━━━ Provided records ━━━

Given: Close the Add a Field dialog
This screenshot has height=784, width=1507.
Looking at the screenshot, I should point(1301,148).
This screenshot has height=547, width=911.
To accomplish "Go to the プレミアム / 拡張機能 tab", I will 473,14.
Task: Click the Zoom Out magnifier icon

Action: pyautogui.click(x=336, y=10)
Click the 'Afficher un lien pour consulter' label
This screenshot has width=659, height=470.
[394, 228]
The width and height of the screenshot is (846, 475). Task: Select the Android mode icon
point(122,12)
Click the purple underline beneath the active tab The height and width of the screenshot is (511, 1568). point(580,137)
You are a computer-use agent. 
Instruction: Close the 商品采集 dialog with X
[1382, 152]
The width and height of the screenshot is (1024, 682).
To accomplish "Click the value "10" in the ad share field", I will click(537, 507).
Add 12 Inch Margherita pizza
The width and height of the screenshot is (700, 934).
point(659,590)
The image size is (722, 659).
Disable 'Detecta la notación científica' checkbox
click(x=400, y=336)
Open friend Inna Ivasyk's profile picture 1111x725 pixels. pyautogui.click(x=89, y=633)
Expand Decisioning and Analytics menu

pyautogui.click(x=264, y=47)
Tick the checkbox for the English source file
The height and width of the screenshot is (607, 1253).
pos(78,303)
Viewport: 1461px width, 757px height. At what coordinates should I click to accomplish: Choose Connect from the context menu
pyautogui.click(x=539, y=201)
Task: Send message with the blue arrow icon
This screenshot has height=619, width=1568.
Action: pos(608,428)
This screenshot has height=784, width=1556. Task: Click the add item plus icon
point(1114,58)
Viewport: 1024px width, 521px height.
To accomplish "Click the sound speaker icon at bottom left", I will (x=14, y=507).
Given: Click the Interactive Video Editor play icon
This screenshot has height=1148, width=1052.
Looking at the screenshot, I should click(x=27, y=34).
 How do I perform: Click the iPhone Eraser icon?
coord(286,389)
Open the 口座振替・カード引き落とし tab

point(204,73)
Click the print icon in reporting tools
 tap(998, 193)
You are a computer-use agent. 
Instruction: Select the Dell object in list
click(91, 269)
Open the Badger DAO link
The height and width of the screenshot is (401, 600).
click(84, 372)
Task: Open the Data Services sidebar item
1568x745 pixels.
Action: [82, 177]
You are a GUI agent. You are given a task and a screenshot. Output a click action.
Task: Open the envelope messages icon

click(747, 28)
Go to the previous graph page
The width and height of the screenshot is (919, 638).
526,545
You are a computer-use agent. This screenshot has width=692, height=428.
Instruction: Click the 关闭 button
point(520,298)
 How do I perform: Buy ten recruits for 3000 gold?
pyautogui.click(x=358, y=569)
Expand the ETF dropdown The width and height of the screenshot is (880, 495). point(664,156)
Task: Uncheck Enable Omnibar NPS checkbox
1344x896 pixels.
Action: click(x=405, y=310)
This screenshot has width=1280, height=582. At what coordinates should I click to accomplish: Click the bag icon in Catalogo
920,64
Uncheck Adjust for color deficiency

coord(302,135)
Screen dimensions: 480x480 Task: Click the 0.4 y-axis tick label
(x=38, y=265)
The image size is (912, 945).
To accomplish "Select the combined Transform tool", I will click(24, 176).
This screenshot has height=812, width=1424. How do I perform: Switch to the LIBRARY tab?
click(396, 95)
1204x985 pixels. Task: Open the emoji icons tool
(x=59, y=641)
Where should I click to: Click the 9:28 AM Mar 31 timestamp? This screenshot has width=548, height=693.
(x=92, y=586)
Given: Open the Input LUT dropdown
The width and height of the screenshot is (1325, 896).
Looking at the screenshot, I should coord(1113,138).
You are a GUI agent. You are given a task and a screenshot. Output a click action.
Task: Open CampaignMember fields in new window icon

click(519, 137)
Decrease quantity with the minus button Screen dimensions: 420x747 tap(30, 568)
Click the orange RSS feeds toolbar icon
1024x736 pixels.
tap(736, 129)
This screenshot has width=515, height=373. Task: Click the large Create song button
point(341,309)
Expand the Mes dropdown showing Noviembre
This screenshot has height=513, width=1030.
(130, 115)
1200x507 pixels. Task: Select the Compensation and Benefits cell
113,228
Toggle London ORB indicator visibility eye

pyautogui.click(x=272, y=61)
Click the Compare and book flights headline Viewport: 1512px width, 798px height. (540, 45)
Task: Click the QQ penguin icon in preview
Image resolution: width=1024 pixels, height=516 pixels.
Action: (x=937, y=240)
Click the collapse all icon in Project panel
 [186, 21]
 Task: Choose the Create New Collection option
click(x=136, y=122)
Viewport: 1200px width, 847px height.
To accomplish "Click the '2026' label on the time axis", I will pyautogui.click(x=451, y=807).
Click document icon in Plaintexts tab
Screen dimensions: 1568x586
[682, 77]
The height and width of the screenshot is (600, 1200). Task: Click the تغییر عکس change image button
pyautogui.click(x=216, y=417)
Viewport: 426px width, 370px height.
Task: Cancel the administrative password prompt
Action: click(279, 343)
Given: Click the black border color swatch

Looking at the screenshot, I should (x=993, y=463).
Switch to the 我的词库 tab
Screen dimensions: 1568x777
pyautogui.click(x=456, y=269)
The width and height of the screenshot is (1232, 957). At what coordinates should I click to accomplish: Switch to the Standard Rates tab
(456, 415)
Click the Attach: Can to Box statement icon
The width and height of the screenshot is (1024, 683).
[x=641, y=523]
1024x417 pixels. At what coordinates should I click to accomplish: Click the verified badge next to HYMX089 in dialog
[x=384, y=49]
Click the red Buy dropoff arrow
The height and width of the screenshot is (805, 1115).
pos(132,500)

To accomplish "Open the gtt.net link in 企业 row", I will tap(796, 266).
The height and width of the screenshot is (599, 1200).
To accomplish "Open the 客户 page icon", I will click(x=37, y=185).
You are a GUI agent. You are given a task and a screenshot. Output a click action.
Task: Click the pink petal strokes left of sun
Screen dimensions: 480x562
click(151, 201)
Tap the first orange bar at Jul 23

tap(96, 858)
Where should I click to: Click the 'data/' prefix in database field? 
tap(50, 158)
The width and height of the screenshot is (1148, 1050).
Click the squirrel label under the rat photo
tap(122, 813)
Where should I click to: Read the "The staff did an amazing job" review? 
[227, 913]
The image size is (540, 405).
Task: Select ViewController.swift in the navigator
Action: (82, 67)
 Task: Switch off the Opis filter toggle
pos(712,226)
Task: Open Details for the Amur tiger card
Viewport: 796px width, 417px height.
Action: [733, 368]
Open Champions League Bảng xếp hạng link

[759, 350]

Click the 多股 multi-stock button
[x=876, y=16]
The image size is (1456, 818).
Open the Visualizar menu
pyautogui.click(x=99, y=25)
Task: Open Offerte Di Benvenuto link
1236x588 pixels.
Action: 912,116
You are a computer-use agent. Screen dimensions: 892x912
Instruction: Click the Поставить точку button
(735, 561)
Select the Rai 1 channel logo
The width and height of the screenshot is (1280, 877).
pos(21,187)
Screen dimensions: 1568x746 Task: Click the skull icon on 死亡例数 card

━━━

Requirement: Restate the data above in full, keeping every word as it is.

Answer to this task:
Given: Close the Add a Field dialog
This screenshot has height=784, width=1507.
Looking at the screenshot, I should point(1301,148).
This screenshot has height=547, width=911.
To accomplish "Go to the プレミアム / 拡張機能 tab", I will 473,14.
Task: Click the Zoom Out magnifier icon

Action: pyautogui.click(x=336, y=10)
Click the 'Afficher un lien pour consulter' label
This screenshot has width=659, height=470.
[394, 228]
The width and height of the screenshot is (846, 475). Task: Select the Android mode icon
point(122,12)
Click the purple underline beneath the active tab The height and width of the screenshot is (511, 1568). point(580,137)
You are a computer-use agent. 
Instruction: Close the 商品采集 dialog with X
[1382, 152]
The width and height of the screenshot is (1024, 682).
To accomplish "Click the value "10" in the ad share field", I will click(537, 507).
Add 12 Inch Margherita pizza
The width and height of the screenshot is (700, 934).
point(659,590)
The image size is (722, 659).
Disable 'Detecta la notación científica' checkbox
click(x=400, y=336)
Open friend Inna Ivasyk's profile picture 1111x725 pixels. pyautogui.click(x=89, y=633)
Expand Decisioning and Analytics menu

pyautogui.click(x=264, y=47)
Tick the checkbox for the English source file
The height and width of the screenshot is (607, 1253).
pos(78,303)
Viewport: 1461px width, 757px height. At what coordinates should I click to accomplish: Choose Connect from the context menu
pyautogui.click(x=539, y=201)
Task: Send message with the blue arrow icon
This screenshot has height=619, width=1568.
Action: pos(608,428)
This screenshot has height=784, width=1556. Task: Click the add item plus icon
point(1114,58)
Viewport: 1024px width, 521px height.
To accomplish "Click the sound speaker icon at bottom left", I will (x=14, y=507).
Given: Click the Interactive Video Editor play icon
This screenshot has height=1148, width=1052.
Looking at the screenshot, I should click(x=27, y=34).
 How do I perform: Click the iPhone Eraser icon?
coord(286,389)
Open the 口座振替・カード引き落とし tab

point(204,73)
Click the print icon in reporting tools
 tap(998, 193)
You are a computer-use agent. 
Instruction: Select the Dell object in list
click(91, 269)
Open the Badger DAO link
The height and width of the screenshot is (401, 600).
click(84, 372)
Task: Open the Data Services sidebar item
1568x745 pixels.
Action: [82, 177]
You are a GUI agent. You are given a task and a screenshot. Output a click action.
Task: Open the envelope messages icon

click(747, 28)
Go to the previous graph page
The width and height of the screenshot is (919, 638).
526,545
You are a computer-use agent. This screenshot has width=692, height=428.
Instruction: Click the 关闭 button
point(520,298)
 How do I perform: Buy ten recruits for 3000 gold?
pyautogui.click(x=358, y=569)
Expand the ETF dropdown The width and height of the screenshot is (880, 495). point(664,156)
Task: Uncheck Enable Omnibar NPS checkbox
1344x896 pixels.
Action: click(x=405, y=310)
This screenshot has width=1280, height=582. At what coordinates should I click to accomplish: Click the bag icon in Catalogo
920,64
Uncheck Adjust for color deficiency

coord(302,135)
Screen dimensions: 480x480 Task: Click the 0.4 y-axis tick label
(x=38, y=265)
The image size is (912, 945).
To accomplish "Select the combined Transform tool", I will click(24, 176).
This screenshot has height=812, width=1424. How do I perform: Switch to the LIBRARY tab?
click(396, 95)
1204x985 pixels. Task: Open the emoji icons tool
(x=59, y=641)
Where should I click to: Click the 9:28 AM Mar 31 timestamp? This screenshot has width=548, height=693.
(x=92, y=586)
Given: Open the Input LUT dropdown
The width and height of the screenshot is (1325, 896).
Looking at the screenshot, I should coord(1113,138).
You are a GUI agent. You are given a task and a screenshot. Output a click action.
Task: Open CampaignMember fields in new window icon

click(519, 137)
Decrease quantity with the minus button Screen dimensions: 420x747 tap(30, 568)
Click the orange RSS feeds toolbar icon
1024x736 pixels.
tap(736, 129)
This screenshot has width=515, height=373. Task: Click the large Create song button
point(341,309)
Expand the Mes dropdown showing Noviembre
This screenshot has height=513, width=1030.
(130, 115)
1200x507 pixels. Task: Select the Compensation and Benefits cell
113,228
Toggle London ORB indicator visibility eye

pyautogui.click(x=272, y=61)
Click the Compare and book flights headline Viewport: 1512px width, 798px height. (540, 45)
Task: Click the QQ penguin icon in preview
Image resolution: width=1024 pixels, height=516 pixels.
Action: (x=937, y=240)
Click the collapse all icon in Project panel
 [186, 21]
 Task: Choose the Create New Collection option
click(x=136, y=122)
Viewport: 1200px width, 847px height.
To accomplish "Click the '2026' label on the time axis", I will pyautogui.click(x=451, y=807).
Click document icon in Plaintexts tab
Screen dimensions: 1568x586
[682, 77]
The height and width of the screenshot is (600, 1200). Task: Click the تغییر عکس change image button
pyautogui.click(x=216, y=417)
Viewport: 426px width, 370px height.
Task: Cancel the administrative password prompt
Action: click(279, 343)
Given: Click the black border color swatch

Looking at the screenshot, I should (x=993, y=463).
Switch to the 我的词库 tab
Screen dimensions: 1568x777
pyautogui.click(x=456, y=269)
The width and height of the screenshot is (1232, 957). At what coordinates should I click to accomplish: Switch to the Standard Rates tab
(456, 415)
Click the Attach: Can to Box statement icon
The width and height of the screenshot is (1024, 683).
[x=641, y=523]
1024x417 pixels. At what coordinates should I click to accomplish: Click the verified badge next to HYMX089 in dialog
[x=384, y=49]
Click the red Buy dropoff arrow
The height and width of the screenshot is (805, 1115).
pos(132,500)

To accomplish "Open the gtt.net link in 企业 row", I will tap(796, 266).
The height and width of the screenshot is (599, 1200).
To accomplish "Open the 客户 page icon", I will click(x=37, y=185).
You are a GUI agent. You are given a task and a screenshot. Output a click action.
Task: Click the pink petal strokes left of sun
Screen dimensions: 480x562
click(151, 201)
Tap the first orange bar at Jul 23

tap(96, 858)
Where should I click to: Click the 'data/' prefix in database field? 
tap(50, 158)
The width and height of the screenshot is (1148, 1050).
Click the squirrel label under the rat photo
tap(122, 813)
Where should I click to: Read the "The staff did an amazing job" review? 
[227, 913]
The image size is (540, 405).
Task: Select ViewController.swift in the navigator
Action: (82, 67)
 Task: Switch off the Opis filter toggle
pos(712,226)
Task: Open Details for the Amur tiger card
Viewport: 796px width, 417px height.
Action: [733, 368]
Open Champions League Bảng xếp hạng link

[759, 350]

Click the 多股 multi-stock button
[x=876, y=16]
The image size is (1456, 818).
Open the Visualizar menu
pyautogui.click(x=99, y=25)
Task: Open Offerte Di Benvenuto link
1236x588 pixels.
Action: 912,116
You are a computer-use agent. Screen dimensions: 892x912
Instruction: Click the Поставить точку button
(735, 561)
Select the Rai 1 channel logo
The width and height of the screenshot is (1280, 877).
pos(21,187)
Screen dimensions: 1568x746 Task: Click the skull icon on 死亡例数 card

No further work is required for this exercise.